Vous savez l'attention que je porte aux premiers romans. Celui-ci n'a pas failli à la règle : je l'ai lu le lendemain de son atterrissage dans ma boite aux lettres, malgré d'autres urgences. Je n'ai pas été déçue. Julie Gouazé a une écriture déjà bien affirmée.
La citation (p. 53) du grand succès de Louise Attaque (2007) colle parfaitement à son style, aussi dynamique que J't'emmène au vent. Louise, c'est d'ailleurs le prénom de l'héroïne et le titre du livre, mais le roman aurait aussi bien pu s'appeler Alice tant les deux soeurs agissent en miroir, malgré 14 ans d'écart d'âge.
L'une boit, l'autre se noie dans une boite de nuit.
L'une a du mal à élever son enfant, l'autre à en concevoir.
Alice est la soeur chérie, adorée, imitée ... enfin jusqu'à un certain point. Jusqu'à ce qu'elle devienne comme un fantôme et que Louise se sente alors en constant décalage.
Louise est une hyperactive. Semble d'une solidité à toute épreuve mais le lecteur comprend vite que ce n'est qu'une armure qui protège son hypersensibilité. C'est aussi ce qui rend le personnage d'emblée si attachant. Elle se lance à corps et âme perdus dans des entreprises qui ne sont pas à sa portée. Louise expérimente. Probablement que son inconscient lui souffle que si elle accompagne un séropositif jusqu'au bout du bout, que si elle survit au monde de la nuit alors elle pourra aussi sauver sa soeur. Louise ne sait pas encore que dire non, cela s'apprend aussi.
S'étourdir. S'occuper. Surtout se taire. Sauf que s'abrutir jusqu'à l'écœurement ne guérit personne. Cela permet juste de cocher la case et de savoir qu'on ne l'y reprendra plus. (p. 56)

-- Exercice 1 --
Dans la critique du roman, quel écart d'âge sépare les deux sœurs ?
-- Exercice 2 --
Poursuivez la critique du roman après sa dernière phrase.
Les items n'ont aucun lien avec la critique du roman.

-- Items répertoriés --
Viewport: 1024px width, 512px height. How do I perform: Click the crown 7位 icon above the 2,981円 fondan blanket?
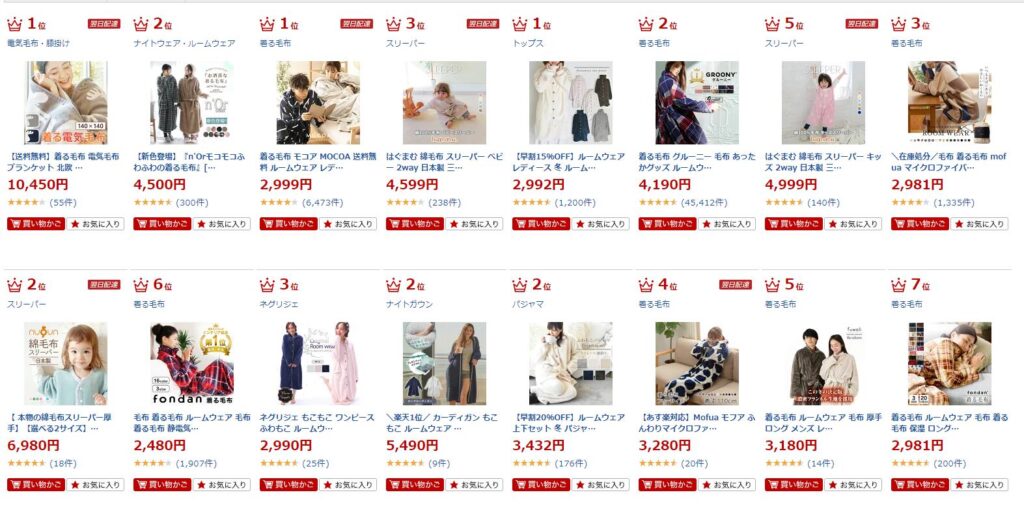coord(899,286)
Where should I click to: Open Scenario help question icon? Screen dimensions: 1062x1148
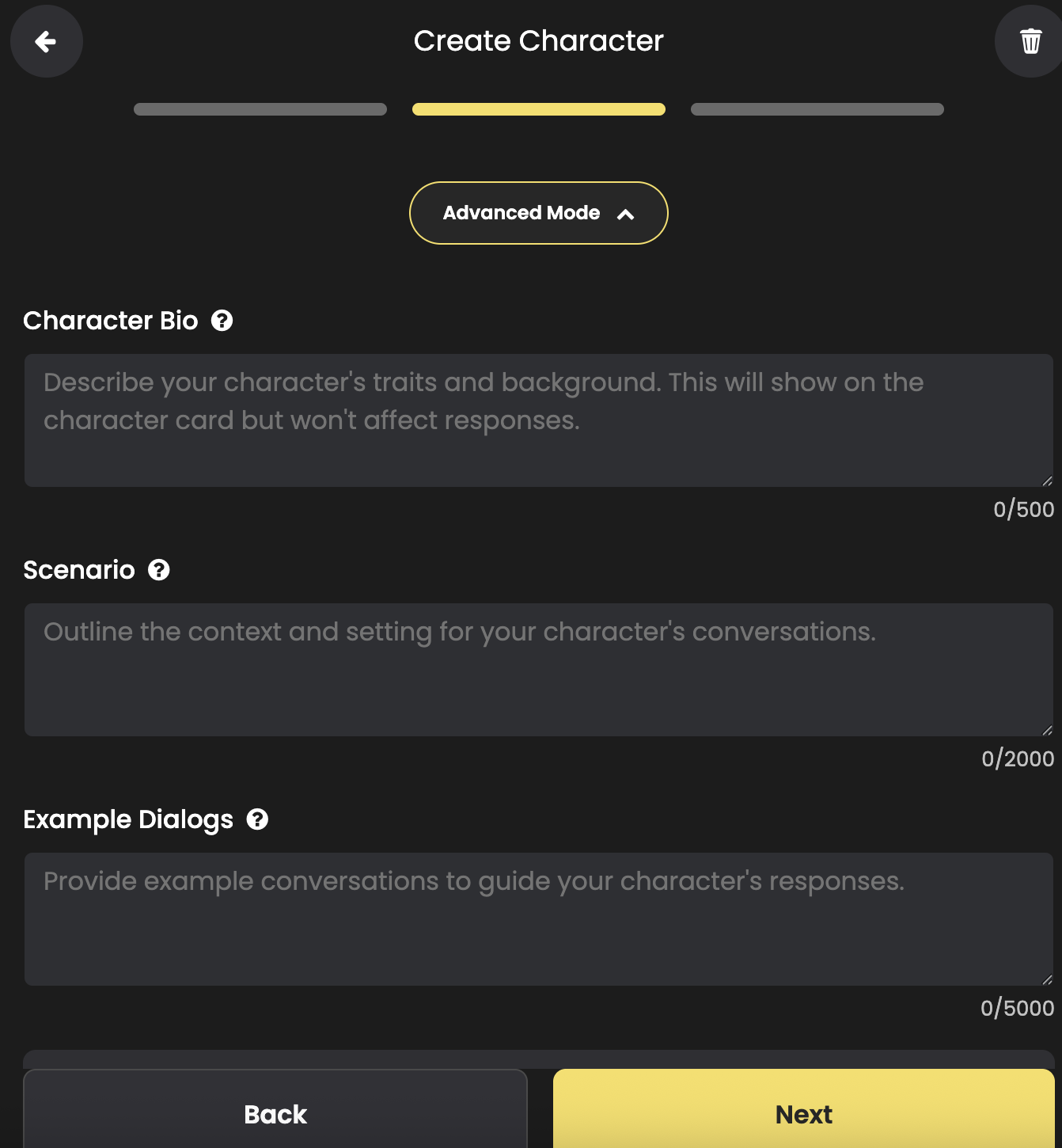pyautogui.click(x=159, y=570)
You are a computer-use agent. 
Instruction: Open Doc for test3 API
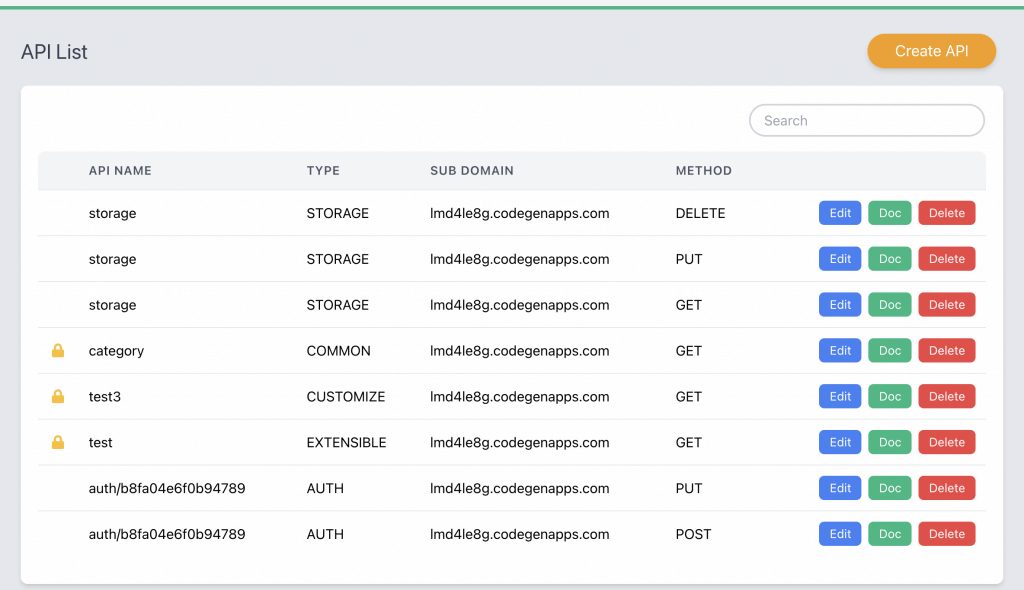tap(889, 397)
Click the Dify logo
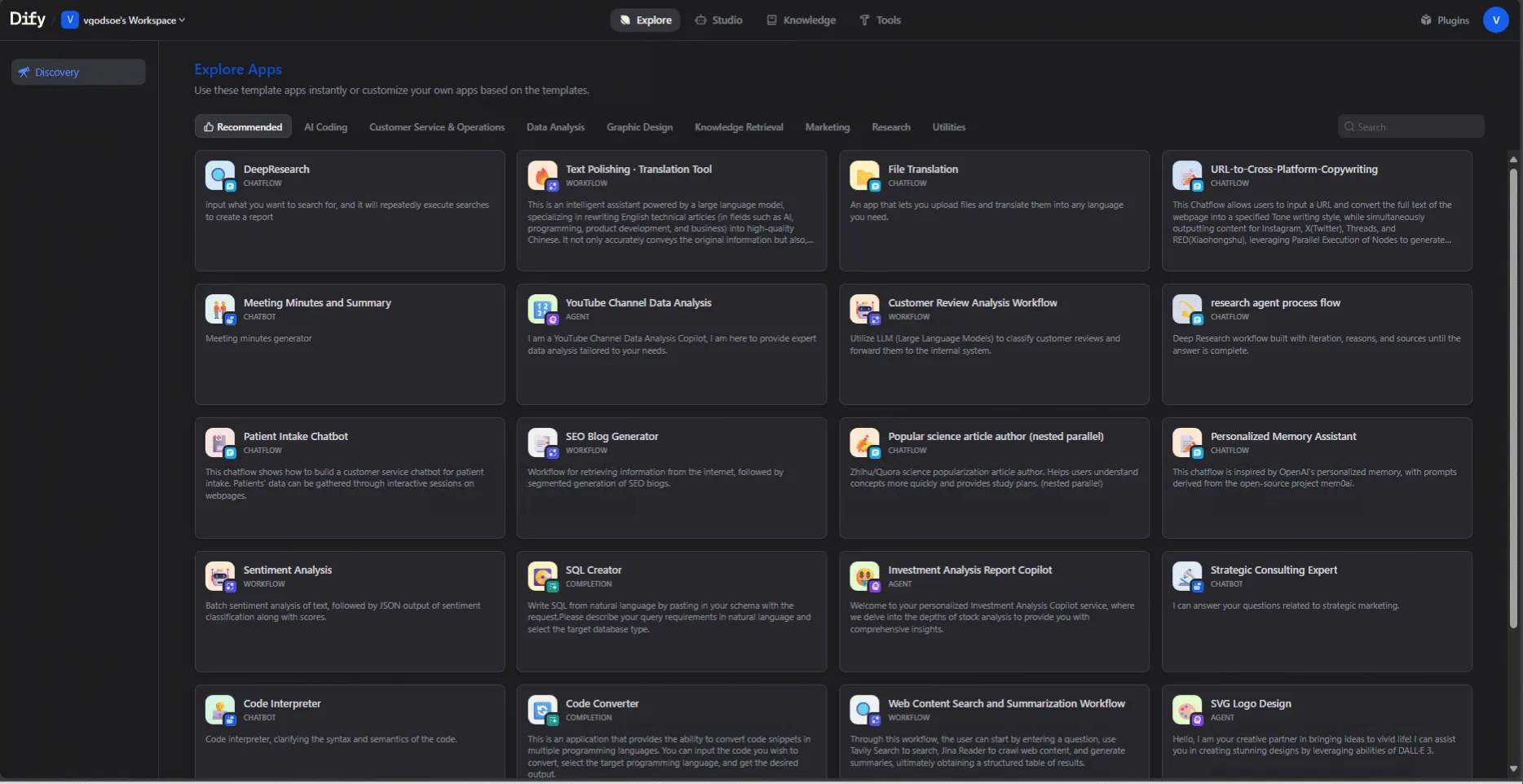The width and height of the screenshot is (1523, 784). point(28,20)

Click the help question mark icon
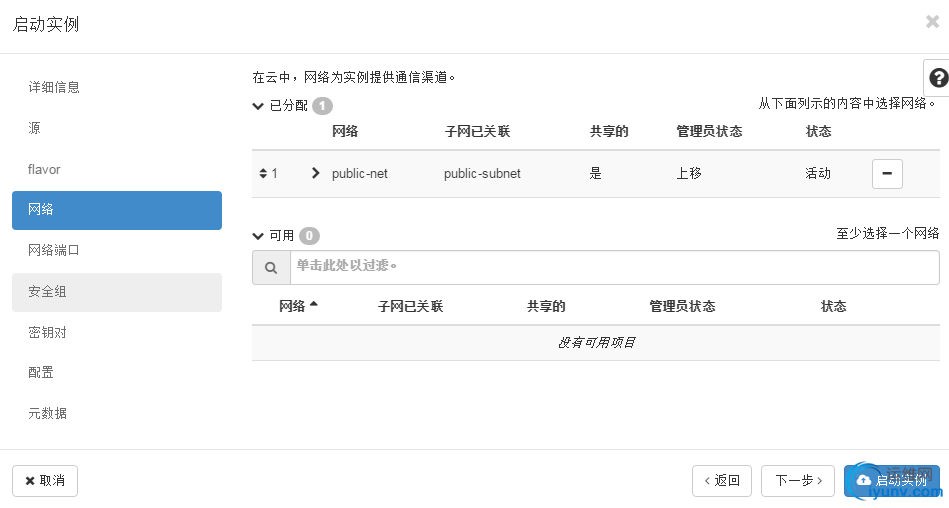[938, 78]
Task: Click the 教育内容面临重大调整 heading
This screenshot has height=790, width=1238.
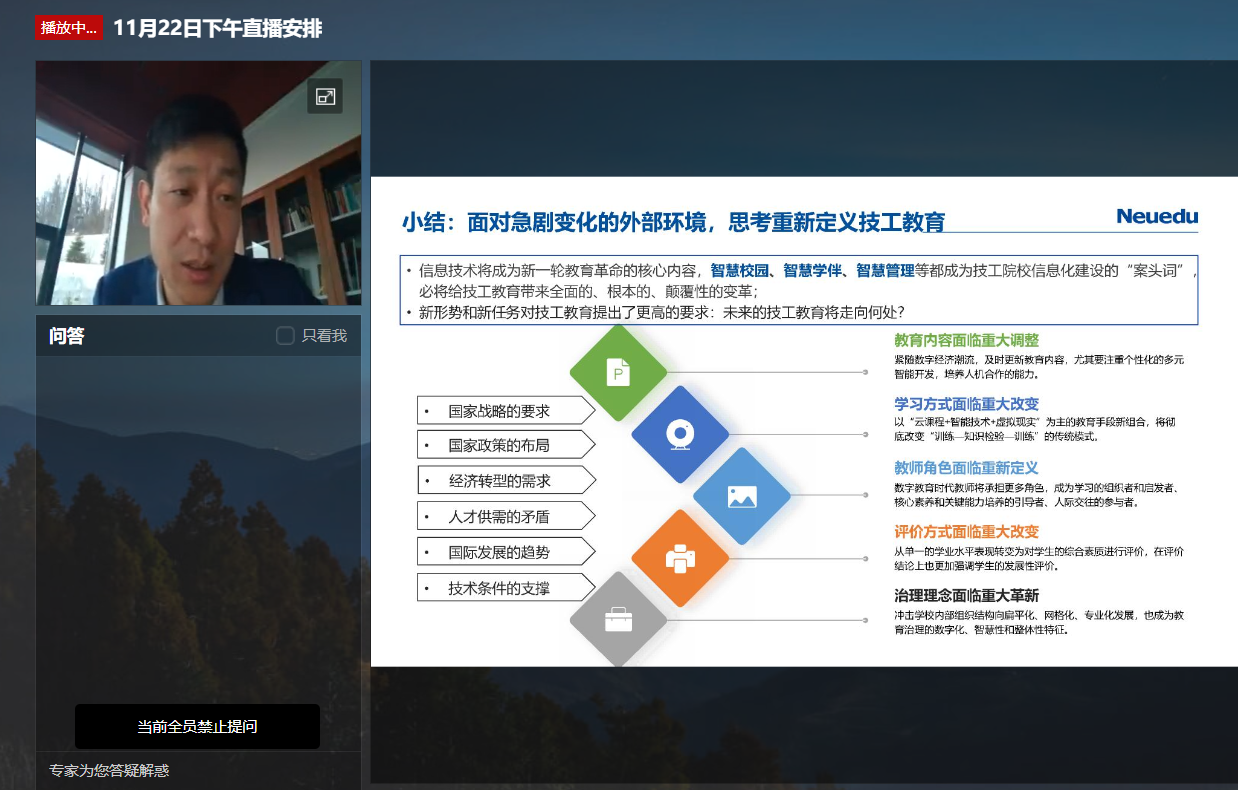Action: coord(966,340)
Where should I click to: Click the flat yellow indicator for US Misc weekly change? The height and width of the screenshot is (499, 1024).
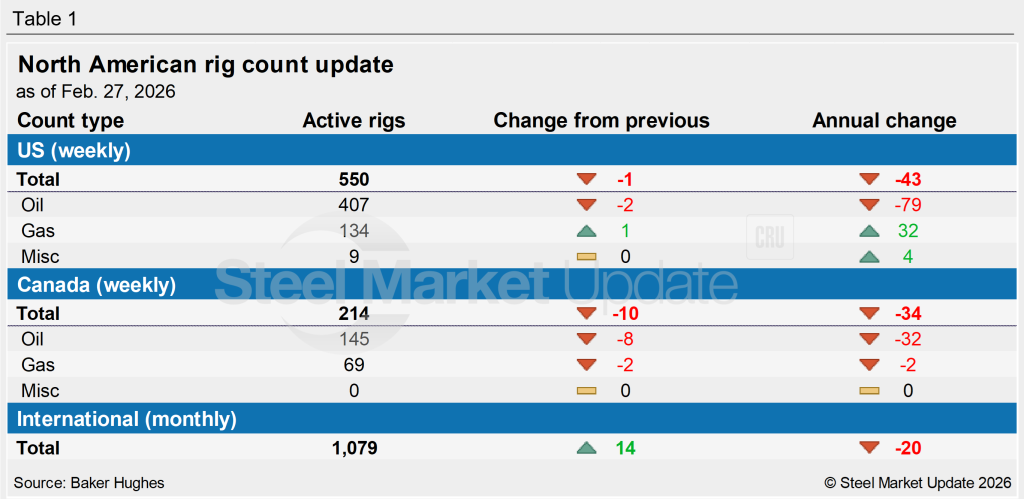point(586,257)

-- Réponse rédigée 1 --
Quatorze ans.

-- Réponse rédigée 2 --
On s'inquiète avec elle pour sa soeur, et pour son neveu. On s'énerve presque que les parents ne remplissent pas leur fonction de "croqueurs de cauchemars" comme elle l'écrit si joliment (p.90). Et pourtant ils sont toujours présents, pas démissionnaires pour deux sous. Bref, on y croit.
Julie Gouazé raconte les années 70, les photos carrées, le formica, le Bac, Noël, les vacances en combi VW, la famille ... Il y a un chapitre magnifique sur la nourriture (le chapitre 16) que je ferais bien de méditer : ne pas nourrir c'est ne pas aimer. Cuisiner beaucoup, c'est adorer. Ne pas manger, c'est délaisser. (...) C'est une habitude de guerre, cette façon de ne rien jeter. C'est pour cette raison que Louise ne mange pas de pain frais.
Mon Dieu, comme j'ai pu râler chez mes parents contre cette même manie d'acheter une baguette fraîche, craquante, et si tentante chaque jour, mais d'attendre le lendemain pour la rompre, au motif qu'il faut bien finir d'abord le pain de la veille. Jusqu'à ce que je pense trouver la combine, engloutir l'une pour gagner le droit de l'autre. Peine perdue, le lendemain ma mère avait acheté deux baguettes. Ça m'est resté : aucun croissant au monde ne vaudra du pain frais au petit déjeuner.
L'auteur décrit l'alcoolisme avec des mots justes. Elle évoque le coma éthylique avec pudeur, sans verser dans le pathos. Sa retenue donne une force supplémentaire au récit qui est avant tout une histoire familiale où l'amour est au centre de tout.
Elle démontre aussi que la tête pense, et que lorsque les mots ne sont pas dits c'est le corps qui s'en charge. Mais que la vie réussit toujours à retrouver le chemin qui conduit vers le rire.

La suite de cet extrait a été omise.